Professor Christiane Berger-Schaffitzel speaks about creating a new type of vaccine which can be stored at room temperatures

Professor Christiane Berger Schaffitzel, of the School of Biochemistry, has spoken to Times Higher Education about work being undertaken with the National Centre for Scientific Research in Grenoble. A joint team of researchers from Bristol and Grenoble have made a huge breakthrough by creating a new type of vaccine that can be produced quickly and at large volumes, and can be stored at room temperature – which could lead to the first-ever vaccine against the mosquito-borne Chikungunya virus.

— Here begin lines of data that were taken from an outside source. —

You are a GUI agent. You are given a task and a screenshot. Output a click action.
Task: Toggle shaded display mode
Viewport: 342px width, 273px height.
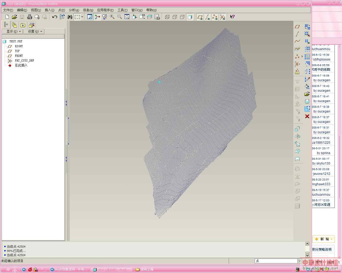pyautogui.click(x=190, y=17)
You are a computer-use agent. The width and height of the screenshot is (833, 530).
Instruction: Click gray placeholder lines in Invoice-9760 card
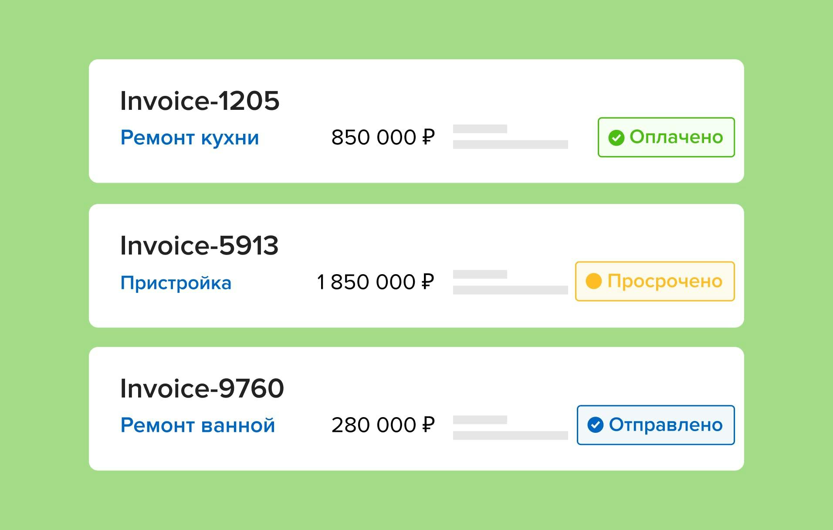tap(511, 428)
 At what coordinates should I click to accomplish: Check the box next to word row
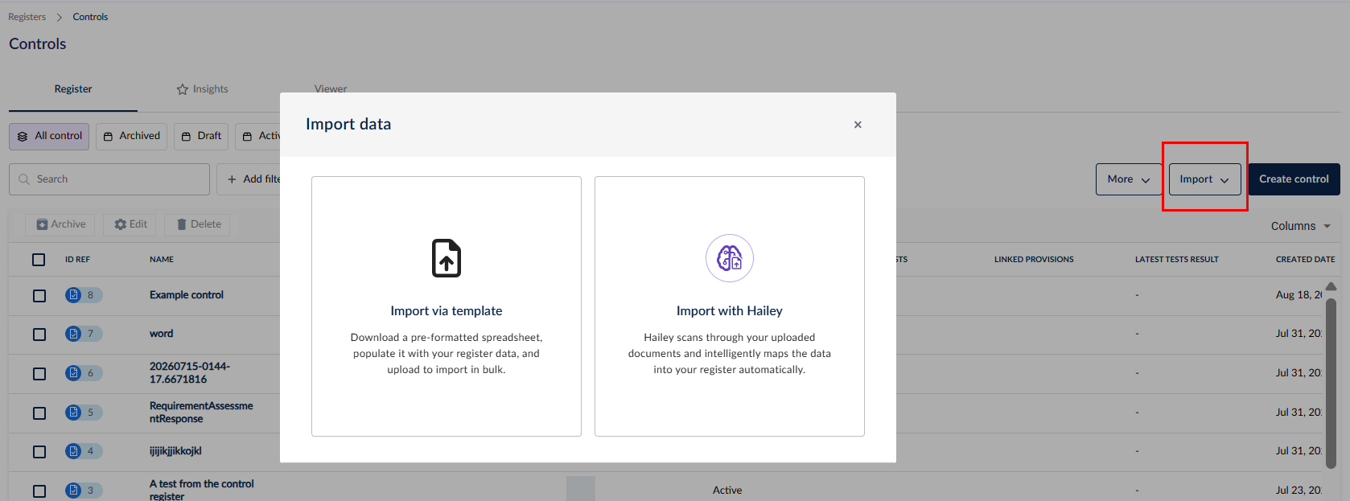[39, 335]
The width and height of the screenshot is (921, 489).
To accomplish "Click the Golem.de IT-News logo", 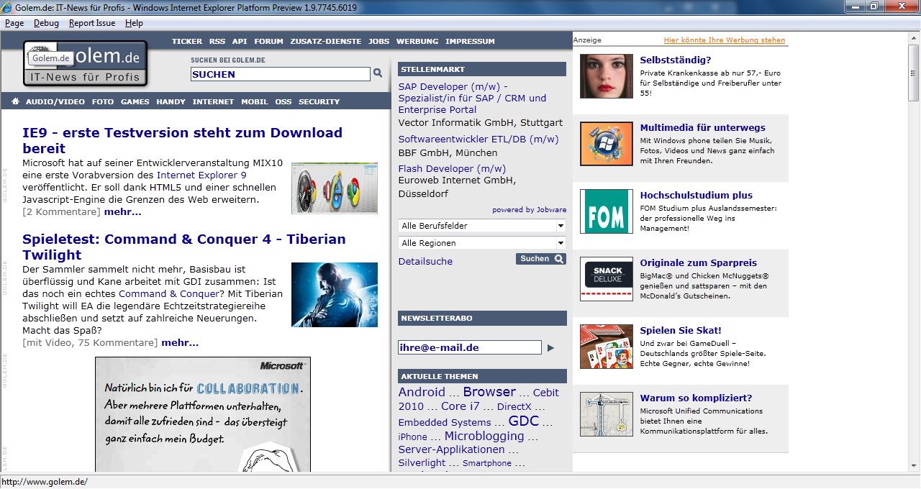I will click(86, 64).
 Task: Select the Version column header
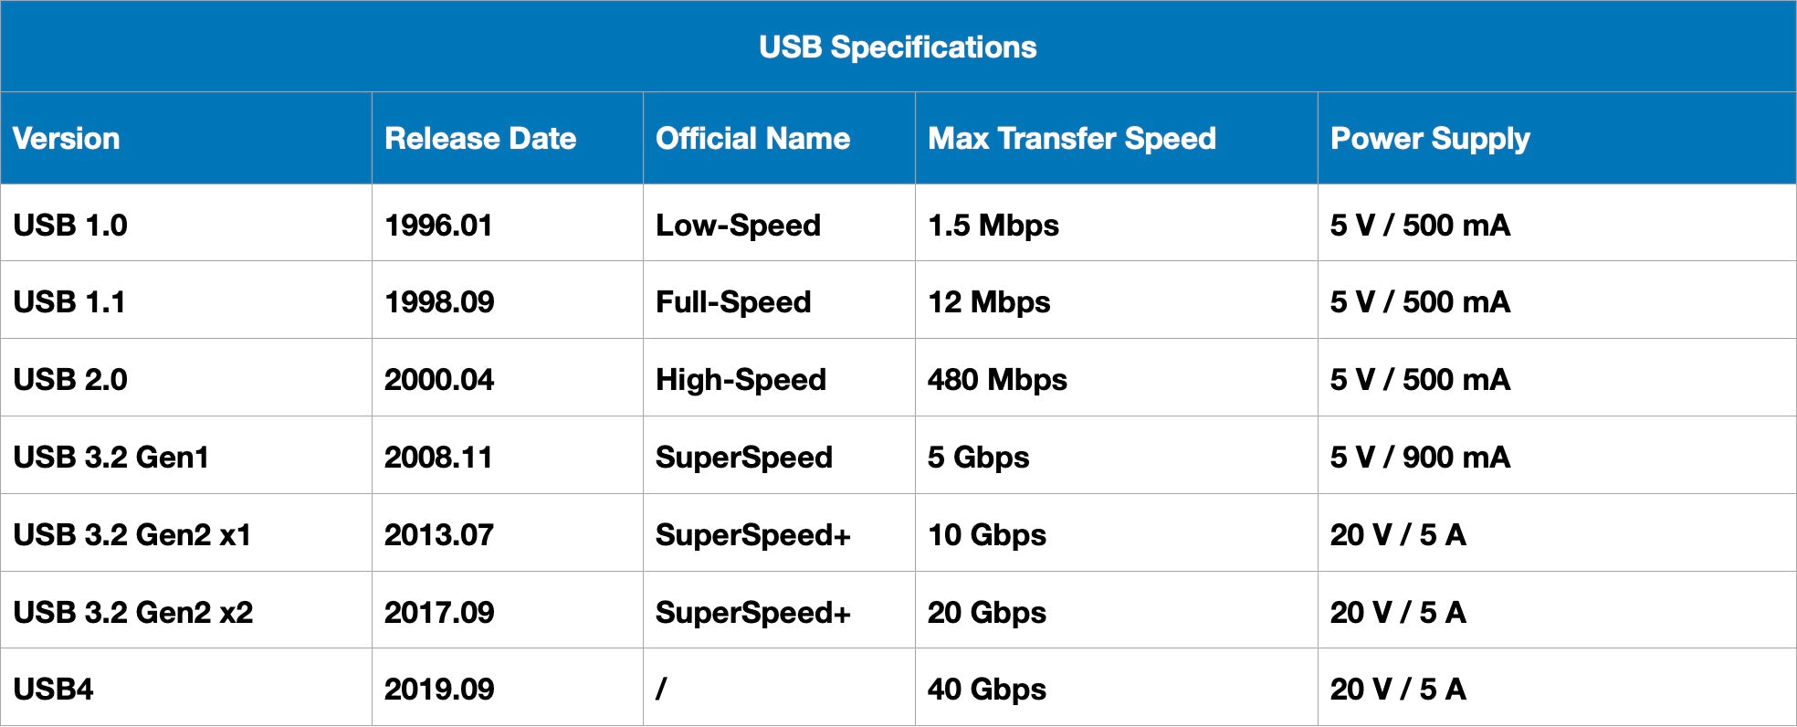pos(67,138)
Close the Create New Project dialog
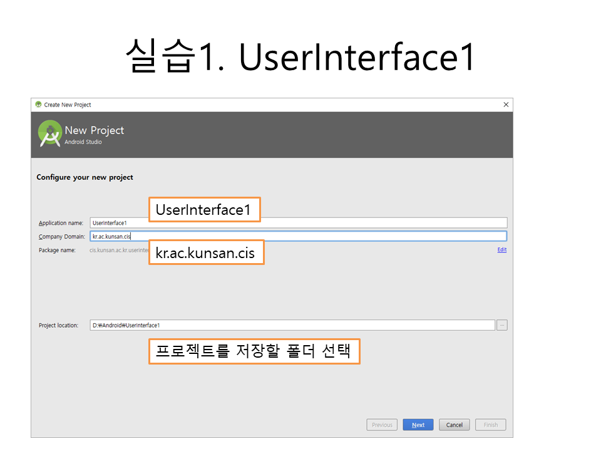The image size is (601, 451). [x=506, y=105]
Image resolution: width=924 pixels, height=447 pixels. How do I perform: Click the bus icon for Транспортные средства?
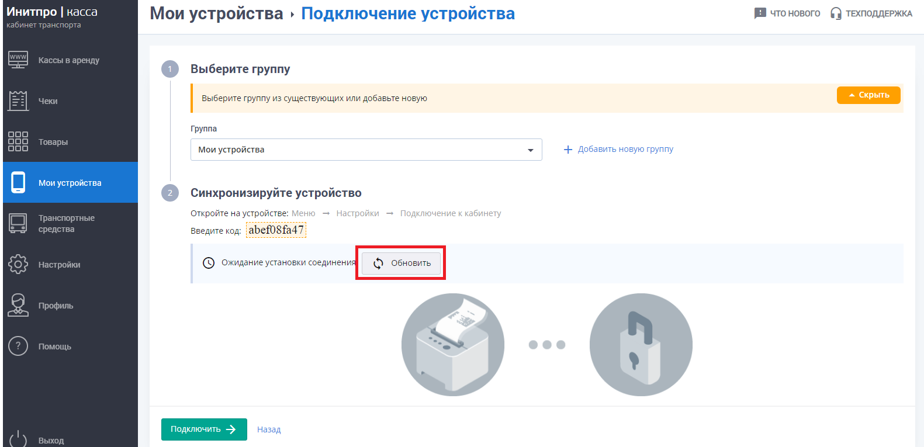point(18,223)
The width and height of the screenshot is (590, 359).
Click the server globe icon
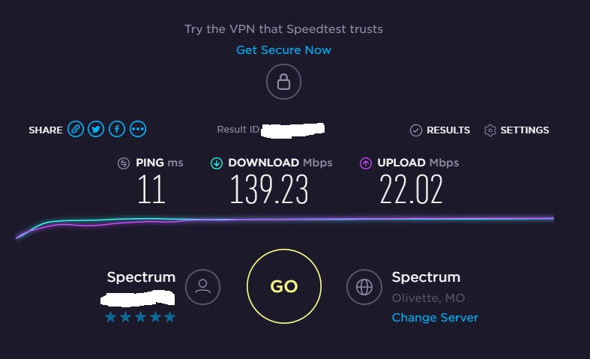(x=364, y=286)
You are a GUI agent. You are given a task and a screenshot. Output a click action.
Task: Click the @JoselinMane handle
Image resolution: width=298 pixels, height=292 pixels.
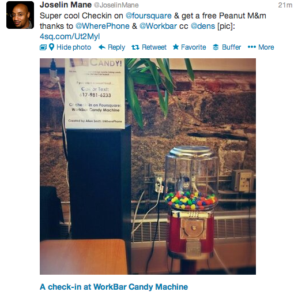(116, 5)
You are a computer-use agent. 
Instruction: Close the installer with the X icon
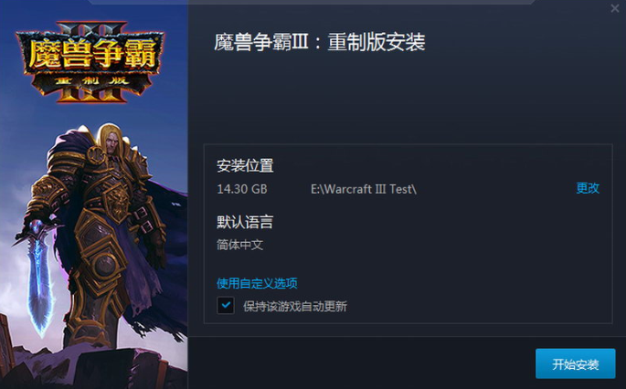tap(614, 8)
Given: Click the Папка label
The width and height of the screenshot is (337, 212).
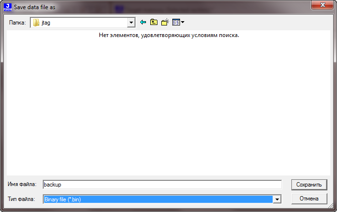Looking at the screenshot, I should [x=17, y=23].
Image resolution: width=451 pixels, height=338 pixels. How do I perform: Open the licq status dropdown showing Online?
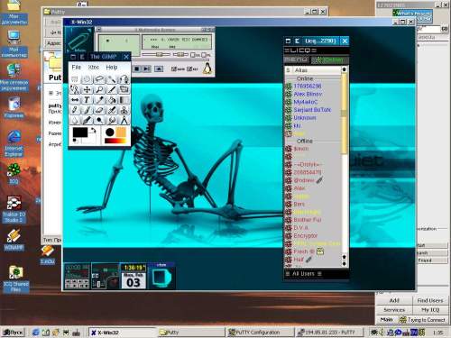click(329, 59)
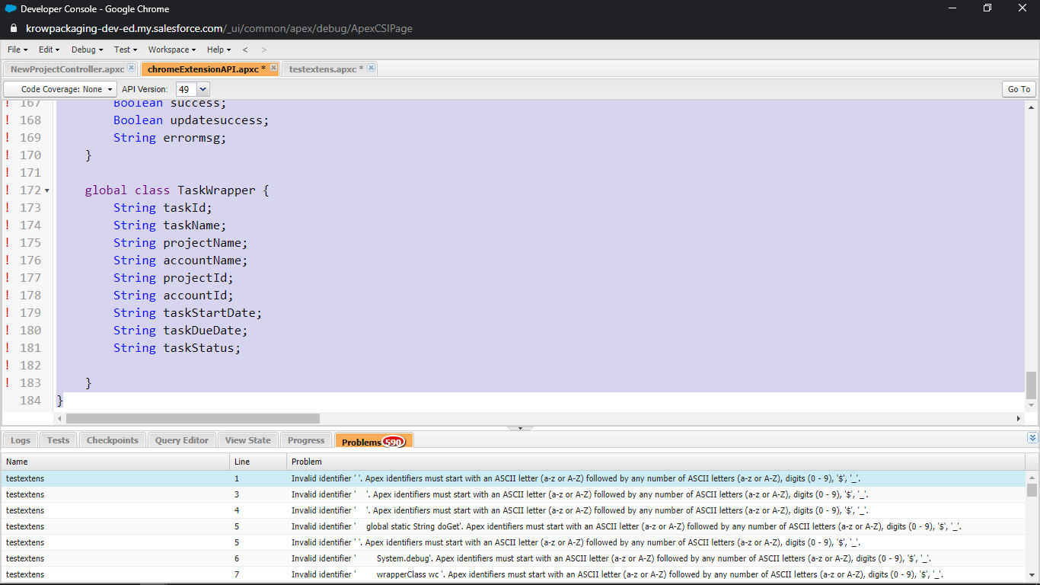This screenshot has width=1040, height=585.
Task: Open the Code Coverage dropdown
Action: (61, 89)
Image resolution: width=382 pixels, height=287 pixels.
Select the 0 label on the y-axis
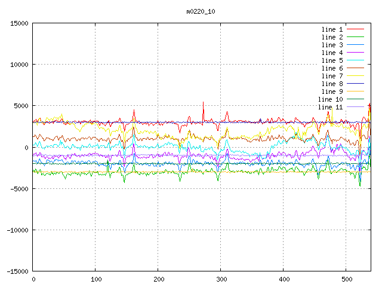(26, 148)
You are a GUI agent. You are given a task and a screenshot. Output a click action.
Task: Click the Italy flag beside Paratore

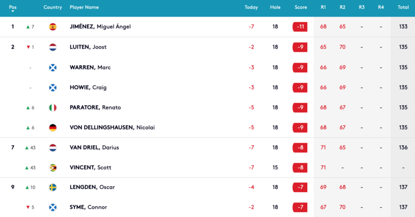click(53, 107)
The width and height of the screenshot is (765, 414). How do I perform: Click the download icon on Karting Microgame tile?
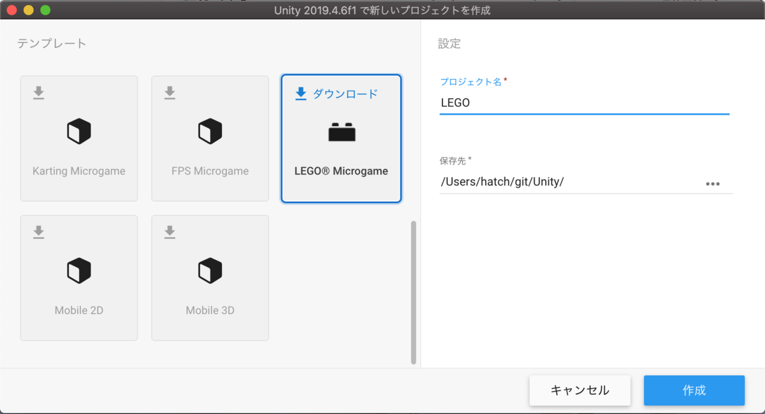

As yet, there is no way to inoculate against this infectious disease, which is typically found in sub-Saharan Africa and causes headaches, vomiting, joint pain and even death.

The team of researchers have combined cryo-electron microscopy, synthetic biology and high-performance computing to model and create a Chikungunya vaccine candidate. And not before time – the virus is spreading as climate change and deforestation drive mosquitos out of their natural habitat, leading to outbreaks in the United States and Europe.

“I think this is a good example of how modern science is done – you’ll rarely do this by yourself in your own lab,” says Professor Berger-Schaffitzel.

The vaccine candidate uses a synthetic protein particle called ADDomer, which resembles a virus but contains no genetic material – making it a safe way to deliver the vaccine. The researchers have engineered its surface to resemble Chikungunya “epitopes”, the parts of a virus that dock with human cells and trigger the body’s immune defences.

But what Professor Berger-Schaffitzel says is “quite exceptional” is that the particle is stable at room temperature. Normally, vaccines must be refrigerated to remain effective.